There is just something about the pelican that grabs us. We've long tracked them sailing above the bay or along the coast, hoping to get a photo that would do them justice. But it never happens. Never.

It's an odd duck, we admit. A snoot way too long and pointy with a comical bag for its lower beak. Somehow attached to a ridiculously small, rounded head on a neck that looks like it got slammed in a closet door. Ruffled wings even at rest and a turkey-shaped body from which webbed feet hang.

Ugly.

But watch it catch the updraft and, wings motionless, glide over the water and it seems perfectly aerodynamic, its beak slicing the air, its outstretched but motionless wings holding it aloft, its webbed feed trailing gracefully like rudders.

Beautiful.

It's that mix of the ugly taking flight as beauty that appeals to us. And why we can never quite capture both aspects of the pelican.

But 10 years ago we were hiking away from the Golden Gate Bridge when, pausing to take in the scene, we saw a pelican who had found its lunch. We had carried along the Nikon D300 with its 18-200mm Nikkor and a circular polarizer.

When the pelican swooped higher, we knew something was up.

When the pelican swooped higher, we knew something was up.
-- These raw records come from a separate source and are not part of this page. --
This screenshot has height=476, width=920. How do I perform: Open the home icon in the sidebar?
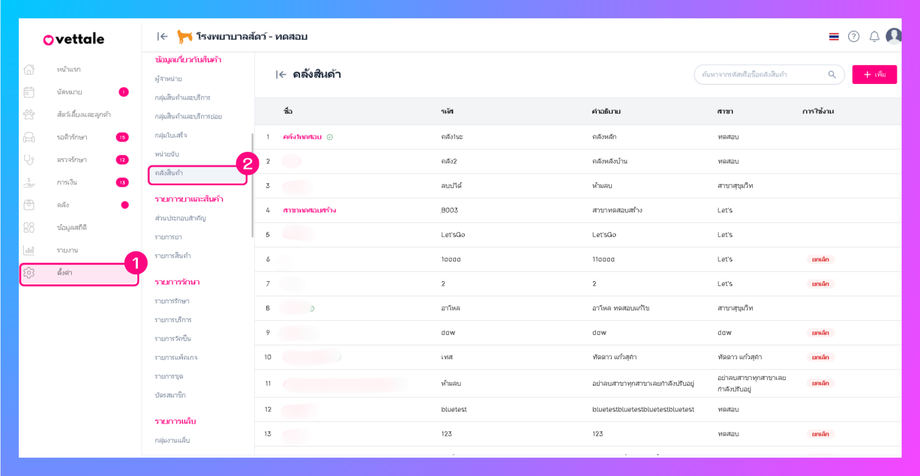pyautogui.click(x=29, y=70)
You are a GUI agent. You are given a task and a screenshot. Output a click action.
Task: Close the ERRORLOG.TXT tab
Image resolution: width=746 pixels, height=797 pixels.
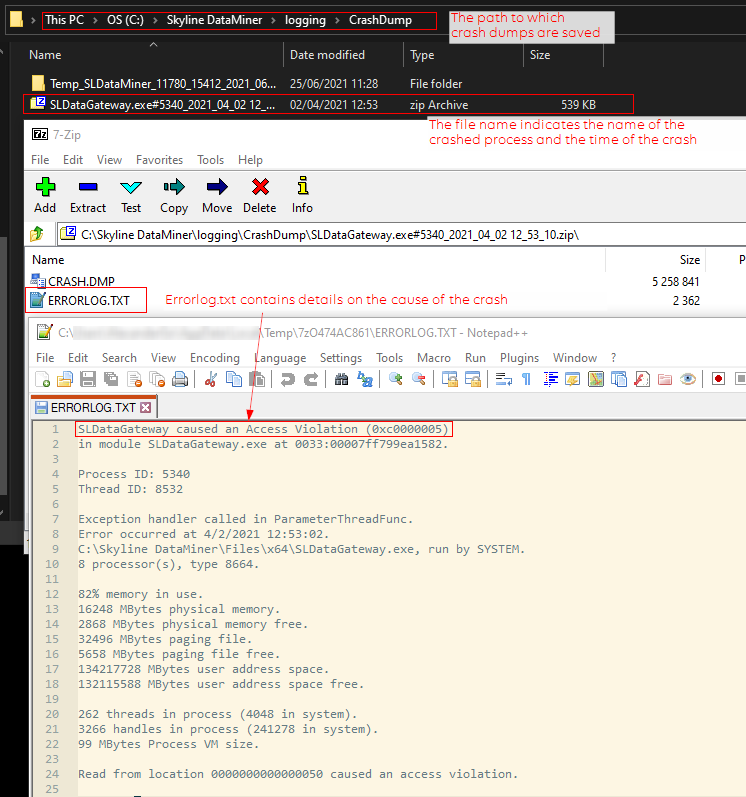(x=146, y=408)
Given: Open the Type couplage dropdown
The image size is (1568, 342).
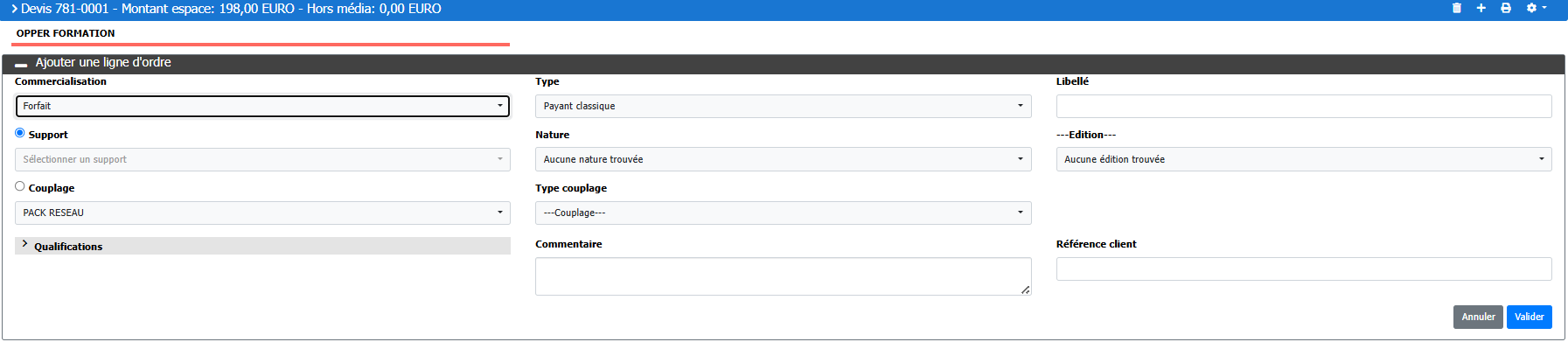Looking at the screenshot, I should point(784,213).
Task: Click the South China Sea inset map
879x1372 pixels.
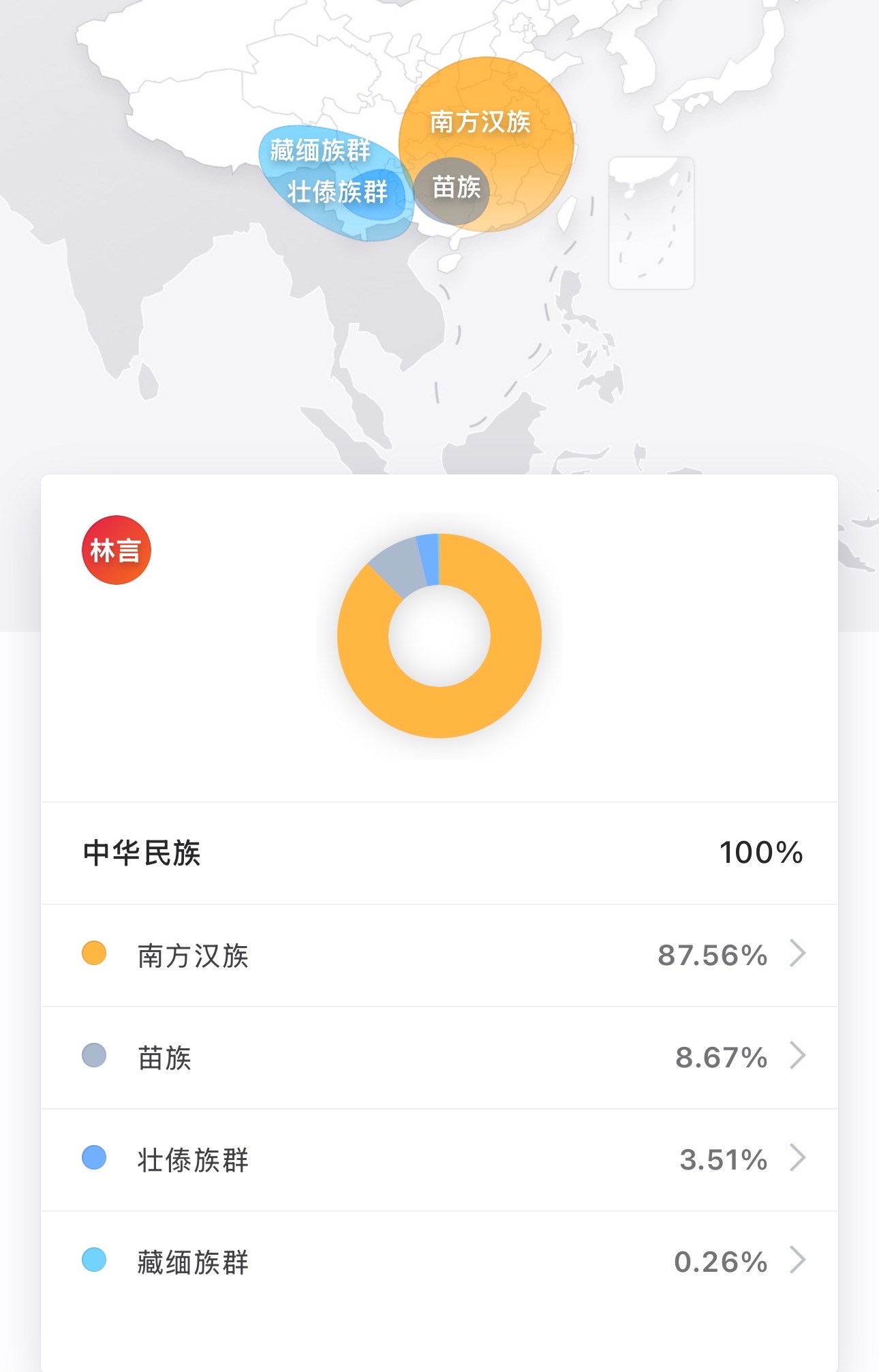Action: tap(651, 223)
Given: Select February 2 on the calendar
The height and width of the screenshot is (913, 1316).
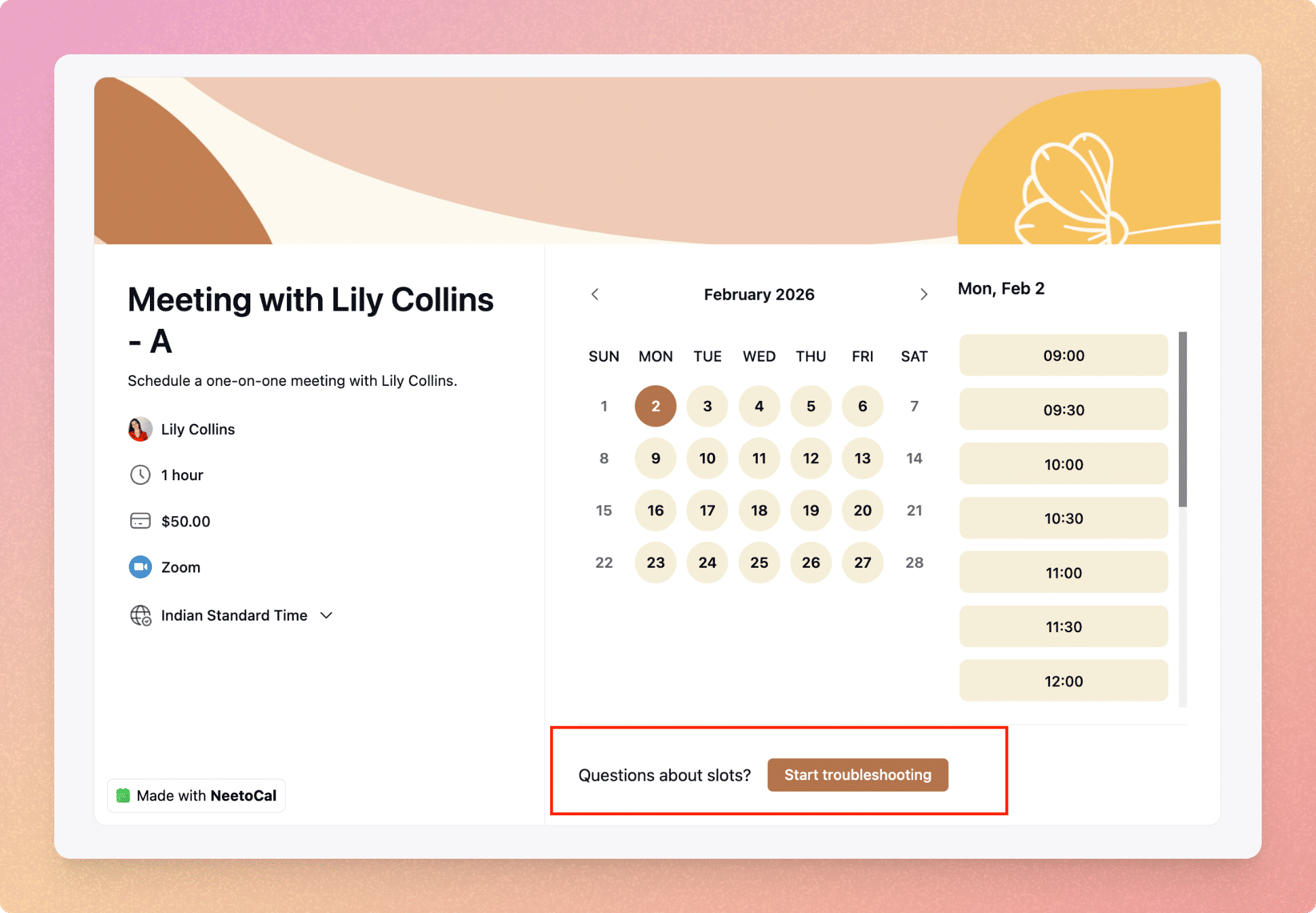Looking at the screenshot, I should click(x=655, y=406).
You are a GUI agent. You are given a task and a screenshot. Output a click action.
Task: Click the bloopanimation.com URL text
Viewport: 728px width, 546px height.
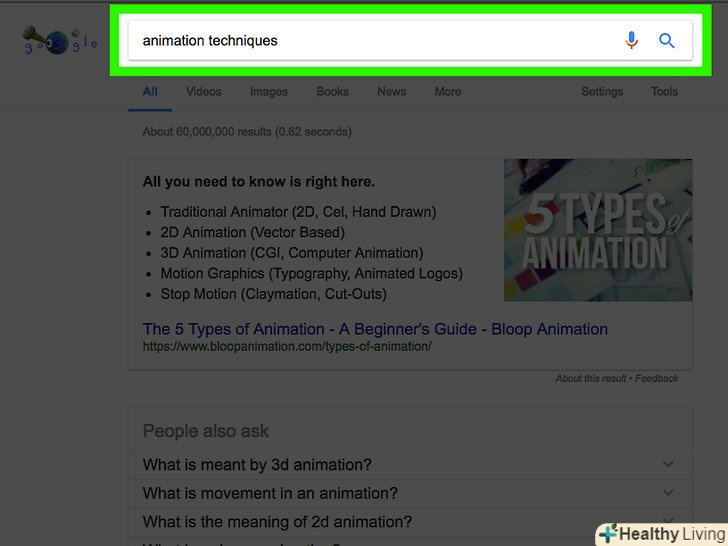287,347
We got it framed and focused and followed its dive with the Golden Gate Bridge in the background. Handheld and roughly framed, we were disappointed with what we saw on the camera's LCD. A speck of a bird jumping around in the frame.

But our settings were solid. A sharp f10 aperture with a fast 1/1000 second shutter speed made possible by an Auto ISO that ran from 1000 to 1400. The lens was not racked out all the way to 200mm but just 170mm.

Our composition, under fire, wasn't great. We didn't level the horizon. We never do. And the bird itself was all over the frame. Seeing the eight images in sequence did not portray a dive. At all.

So our editing session was focused on cropping the bird's position using the grid as a guide. We started by placing the pelican in the top left corner and let it drift to the upper center for the splash, leveling the horizon as we went.

These were all JPEG images, so we didn't have much editing headroom but we did cool the color temperature a bit to compensate for the warm polarizer.

The set, to our amusement, begins with an awkward view of the pelican that gradually resolves into a streamlined arrow which disappears in the smallest of splashes, like an Olympic diver.

The ugly, that is, transformed into the beautiful. In just one second.